Os artigos analisados mostraram que as mulheres têm sido retratadas em termos de relacionamentos interpessoais diversos, como também de transtornos alimentares balizados ora pela falta ora pelo excesso de algum aspecto psíquico. Vale destacar, nesse ponto, que dois artigos, publicados em dois anos consecutivos, têm duas autoras em comum, o que revela que, além de os temas dos transtornos alimentares sob a ótica junguiana serem ainda pouco explorados, acabam sendo de interesse dos mesmos pesquisadores. É fato que isso compromete a diversidade de estudos e limita o viés de análise, necessitando de investimento científico mais amplo, o que, no entanto, não desmerece sua importância para o campo.

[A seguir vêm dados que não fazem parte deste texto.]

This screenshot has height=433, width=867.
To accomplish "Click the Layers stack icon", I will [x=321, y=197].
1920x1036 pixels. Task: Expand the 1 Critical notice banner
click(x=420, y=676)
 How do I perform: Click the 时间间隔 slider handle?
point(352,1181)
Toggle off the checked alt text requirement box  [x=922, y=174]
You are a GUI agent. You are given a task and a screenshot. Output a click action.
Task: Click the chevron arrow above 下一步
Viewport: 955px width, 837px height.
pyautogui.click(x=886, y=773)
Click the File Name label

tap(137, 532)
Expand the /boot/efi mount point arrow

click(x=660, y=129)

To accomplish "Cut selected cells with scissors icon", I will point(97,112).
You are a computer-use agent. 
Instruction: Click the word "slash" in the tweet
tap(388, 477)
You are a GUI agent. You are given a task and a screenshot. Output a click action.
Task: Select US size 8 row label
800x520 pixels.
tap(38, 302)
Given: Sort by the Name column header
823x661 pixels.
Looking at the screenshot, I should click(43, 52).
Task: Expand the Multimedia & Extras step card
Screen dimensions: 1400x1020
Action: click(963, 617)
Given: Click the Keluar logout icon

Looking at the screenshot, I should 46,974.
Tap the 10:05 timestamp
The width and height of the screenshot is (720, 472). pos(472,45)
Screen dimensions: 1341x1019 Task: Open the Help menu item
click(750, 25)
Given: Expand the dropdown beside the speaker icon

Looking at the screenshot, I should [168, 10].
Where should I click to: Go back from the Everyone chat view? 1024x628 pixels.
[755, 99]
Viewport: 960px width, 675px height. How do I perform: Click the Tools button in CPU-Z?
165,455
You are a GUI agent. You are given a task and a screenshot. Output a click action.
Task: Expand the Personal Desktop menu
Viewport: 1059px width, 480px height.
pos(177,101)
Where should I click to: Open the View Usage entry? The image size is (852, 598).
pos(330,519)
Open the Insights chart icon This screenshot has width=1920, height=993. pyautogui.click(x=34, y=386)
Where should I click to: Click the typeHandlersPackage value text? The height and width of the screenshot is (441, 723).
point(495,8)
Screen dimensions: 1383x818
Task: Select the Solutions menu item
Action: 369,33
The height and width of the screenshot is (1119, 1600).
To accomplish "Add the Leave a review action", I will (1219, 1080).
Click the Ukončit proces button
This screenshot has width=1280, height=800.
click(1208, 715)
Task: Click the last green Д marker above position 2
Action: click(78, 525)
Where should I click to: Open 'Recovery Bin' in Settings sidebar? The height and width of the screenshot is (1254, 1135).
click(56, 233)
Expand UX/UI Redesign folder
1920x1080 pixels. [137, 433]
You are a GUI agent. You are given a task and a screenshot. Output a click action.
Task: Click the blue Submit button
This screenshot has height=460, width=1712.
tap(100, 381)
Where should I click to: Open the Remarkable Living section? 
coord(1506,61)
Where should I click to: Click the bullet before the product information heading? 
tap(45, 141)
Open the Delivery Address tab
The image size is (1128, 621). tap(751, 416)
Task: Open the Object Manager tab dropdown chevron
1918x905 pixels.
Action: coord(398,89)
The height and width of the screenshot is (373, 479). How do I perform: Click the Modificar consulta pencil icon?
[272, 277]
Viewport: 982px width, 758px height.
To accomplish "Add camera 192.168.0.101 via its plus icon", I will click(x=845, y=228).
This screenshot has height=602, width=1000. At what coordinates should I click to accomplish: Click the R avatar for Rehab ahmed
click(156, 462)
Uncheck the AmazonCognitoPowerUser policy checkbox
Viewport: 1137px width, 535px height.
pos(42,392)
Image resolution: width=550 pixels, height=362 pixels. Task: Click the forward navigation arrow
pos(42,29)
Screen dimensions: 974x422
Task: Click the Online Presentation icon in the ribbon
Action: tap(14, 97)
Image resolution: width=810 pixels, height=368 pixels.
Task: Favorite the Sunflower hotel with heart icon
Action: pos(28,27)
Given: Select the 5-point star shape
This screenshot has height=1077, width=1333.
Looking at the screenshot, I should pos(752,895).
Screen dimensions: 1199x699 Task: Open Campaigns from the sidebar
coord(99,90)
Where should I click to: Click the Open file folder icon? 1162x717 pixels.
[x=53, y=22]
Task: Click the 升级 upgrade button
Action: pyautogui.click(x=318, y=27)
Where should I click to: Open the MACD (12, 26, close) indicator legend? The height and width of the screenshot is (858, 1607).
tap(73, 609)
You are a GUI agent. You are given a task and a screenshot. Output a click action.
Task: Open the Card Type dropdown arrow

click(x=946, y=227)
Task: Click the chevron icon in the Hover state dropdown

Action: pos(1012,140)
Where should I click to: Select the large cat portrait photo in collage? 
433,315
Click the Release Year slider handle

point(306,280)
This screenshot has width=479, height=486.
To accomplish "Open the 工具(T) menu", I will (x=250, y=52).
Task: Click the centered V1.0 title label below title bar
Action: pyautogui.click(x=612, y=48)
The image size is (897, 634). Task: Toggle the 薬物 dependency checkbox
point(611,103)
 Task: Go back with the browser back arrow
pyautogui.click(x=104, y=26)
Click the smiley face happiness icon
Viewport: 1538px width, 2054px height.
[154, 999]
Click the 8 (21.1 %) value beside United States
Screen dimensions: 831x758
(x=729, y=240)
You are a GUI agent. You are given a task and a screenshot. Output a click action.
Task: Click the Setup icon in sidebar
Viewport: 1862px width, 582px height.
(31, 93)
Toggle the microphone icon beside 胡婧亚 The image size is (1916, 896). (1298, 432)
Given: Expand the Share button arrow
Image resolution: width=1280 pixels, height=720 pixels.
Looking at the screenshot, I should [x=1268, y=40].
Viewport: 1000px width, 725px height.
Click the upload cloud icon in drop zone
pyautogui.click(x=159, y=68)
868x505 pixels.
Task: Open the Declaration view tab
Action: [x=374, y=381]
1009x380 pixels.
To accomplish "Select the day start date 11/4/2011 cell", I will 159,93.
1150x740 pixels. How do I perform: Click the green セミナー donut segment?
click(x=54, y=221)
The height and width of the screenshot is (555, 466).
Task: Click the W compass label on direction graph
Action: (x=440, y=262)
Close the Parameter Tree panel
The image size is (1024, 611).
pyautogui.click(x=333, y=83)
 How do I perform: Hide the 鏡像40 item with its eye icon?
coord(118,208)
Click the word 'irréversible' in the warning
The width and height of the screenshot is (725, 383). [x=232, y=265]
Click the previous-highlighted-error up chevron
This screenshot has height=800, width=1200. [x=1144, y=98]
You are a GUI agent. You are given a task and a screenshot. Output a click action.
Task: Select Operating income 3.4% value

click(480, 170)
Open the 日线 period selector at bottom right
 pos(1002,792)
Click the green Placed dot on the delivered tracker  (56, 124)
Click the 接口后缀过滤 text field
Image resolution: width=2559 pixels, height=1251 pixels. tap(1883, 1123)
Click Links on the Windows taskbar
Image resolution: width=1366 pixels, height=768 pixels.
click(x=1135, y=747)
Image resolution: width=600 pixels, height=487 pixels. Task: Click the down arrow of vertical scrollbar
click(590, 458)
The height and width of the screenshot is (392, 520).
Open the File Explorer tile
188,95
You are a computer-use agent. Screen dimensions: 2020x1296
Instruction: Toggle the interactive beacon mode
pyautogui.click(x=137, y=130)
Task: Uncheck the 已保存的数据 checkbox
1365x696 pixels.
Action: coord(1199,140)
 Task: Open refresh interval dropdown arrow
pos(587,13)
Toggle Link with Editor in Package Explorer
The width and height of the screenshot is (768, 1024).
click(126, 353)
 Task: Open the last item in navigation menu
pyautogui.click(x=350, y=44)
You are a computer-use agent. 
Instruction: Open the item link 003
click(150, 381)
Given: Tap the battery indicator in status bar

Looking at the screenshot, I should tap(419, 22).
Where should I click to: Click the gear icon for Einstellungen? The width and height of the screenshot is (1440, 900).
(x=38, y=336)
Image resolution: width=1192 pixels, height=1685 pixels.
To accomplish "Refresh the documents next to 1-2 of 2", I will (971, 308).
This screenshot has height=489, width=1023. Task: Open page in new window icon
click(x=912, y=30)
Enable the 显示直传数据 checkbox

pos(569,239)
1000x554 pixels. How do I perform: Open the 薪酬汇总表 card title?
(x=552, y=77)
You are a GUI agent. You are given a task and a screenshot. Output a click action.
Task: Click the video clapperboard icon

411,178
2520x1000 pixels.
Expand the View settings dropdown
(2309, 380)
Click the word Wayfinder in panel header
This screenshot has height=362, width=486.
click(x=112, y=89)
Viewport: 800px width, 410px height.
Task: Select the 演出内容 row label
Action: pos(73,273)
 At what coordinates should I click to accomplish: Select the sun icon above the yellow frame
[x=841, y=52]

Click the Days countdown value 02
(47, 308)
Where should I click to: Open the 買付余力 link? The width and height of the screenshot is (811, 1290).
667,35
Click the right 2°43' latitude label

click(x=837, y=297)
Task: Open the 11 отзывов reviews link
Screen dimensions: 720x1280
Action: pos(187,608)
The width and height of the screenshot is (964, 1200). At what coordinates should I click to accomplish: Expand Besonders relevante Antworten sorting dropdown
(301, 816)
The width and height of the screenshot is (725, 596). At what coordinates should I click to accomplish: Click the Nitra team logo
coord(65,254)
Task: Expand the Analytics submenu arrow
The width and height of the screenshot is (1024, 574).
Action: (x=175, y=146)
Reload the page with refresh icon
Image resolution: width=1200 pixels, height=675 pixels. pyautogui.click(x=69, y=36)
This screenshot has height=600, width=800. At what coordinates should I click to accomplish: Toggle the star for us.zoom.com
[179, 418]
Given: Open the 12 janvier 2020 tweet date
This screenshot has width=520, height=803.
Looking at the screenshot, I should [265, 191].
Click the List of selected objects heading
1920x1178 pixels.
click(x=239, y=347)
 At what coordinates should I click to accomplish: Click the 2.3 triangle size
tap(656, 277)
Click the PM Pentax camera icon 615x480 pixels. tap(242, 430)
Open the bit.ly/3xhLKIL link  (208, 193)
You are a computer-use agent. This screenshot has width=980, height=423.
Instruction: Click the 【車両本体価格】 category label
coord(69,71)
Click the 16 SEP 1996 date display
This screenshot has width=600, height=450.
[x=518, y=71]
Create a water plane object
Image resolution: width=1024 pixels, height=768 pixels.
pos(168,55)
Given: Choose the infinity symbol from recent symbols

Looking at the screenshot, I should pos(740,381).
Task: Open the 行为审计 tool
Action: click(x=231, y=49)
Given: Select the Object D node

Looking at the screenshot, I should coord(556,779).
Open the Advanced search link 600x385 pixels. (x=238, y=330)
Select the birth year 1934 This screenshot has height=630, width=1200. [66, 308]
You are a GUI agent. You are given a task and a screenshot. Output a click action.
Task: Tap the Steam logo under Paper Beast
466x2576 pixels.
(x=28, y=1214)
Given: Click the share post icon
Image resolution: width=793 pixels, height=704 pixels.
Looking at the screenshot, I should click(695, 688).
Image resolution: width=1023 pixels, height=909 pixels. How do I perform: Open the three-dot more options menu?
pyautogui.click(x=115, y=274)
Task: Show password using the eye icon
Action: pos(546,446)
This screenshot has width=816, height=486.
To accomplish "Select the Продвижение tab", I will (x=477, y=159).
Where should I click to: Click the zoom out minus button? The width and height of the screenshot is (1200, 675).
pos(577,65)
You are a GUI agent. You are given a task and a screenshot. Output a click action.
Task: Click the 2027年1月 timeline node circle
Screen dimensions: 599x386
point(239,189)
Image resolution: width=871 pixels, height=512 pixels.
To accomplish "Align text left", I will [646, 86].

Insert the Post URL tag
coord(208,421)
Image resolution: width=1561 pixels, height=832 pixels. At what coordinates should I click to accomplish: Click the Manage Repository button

Este estudo apontou, também, a ausência de outros temas sensíveis ao universo da mulher e do feminino, tais como menarca, menopausa e carreira profissional. É válido, contudo, considerar que revisões que incluam estudos em outras línguas, sobretudo a inglesa, podem apresentar resultados distintos. Além disso, os artigos aqui discutidos consistiram todos em estudos de casos. Apesar de essa modalidade garantir maior aprofundamento na questão de pesquisa, tal informação aponta para a necessidade de diversificação no emprego de metodologias e, consequentemente, do acesso a outras dimensões das experiências humanas.
Merece destaque, também, o fato de que, apesar de a mulher e o feminino não serem sinônimos – especialmente para a Psicologia Analítica, dado o dinamismo da alteridade, já discutido – todos os sete artigos científicos analisados consideraram esses aspectos em direta associação. Assim sendo, nenhum trabalho discutiu, por exemplo, o aspecto feminino no homem ou em relação à diversidade de gênero. Isto leva a supor que os estudos carregam, ainda, uma visão mais clássica da área.
Espera-se que este trabalho tenha potencial para despertar o interesse científico de outros pesquisadores, inclusive não psicólogos, a respeito da mulher e do feminino, bem como para suscitar reflexões a respeito, especialmente em virtude de sua concretude e complexidade numa sociedade sexista e que, historicamente, coloca esses temas em posição de menos valia, o que, sem dúvidas, precisa ser severamente combatido pela ciência moderna.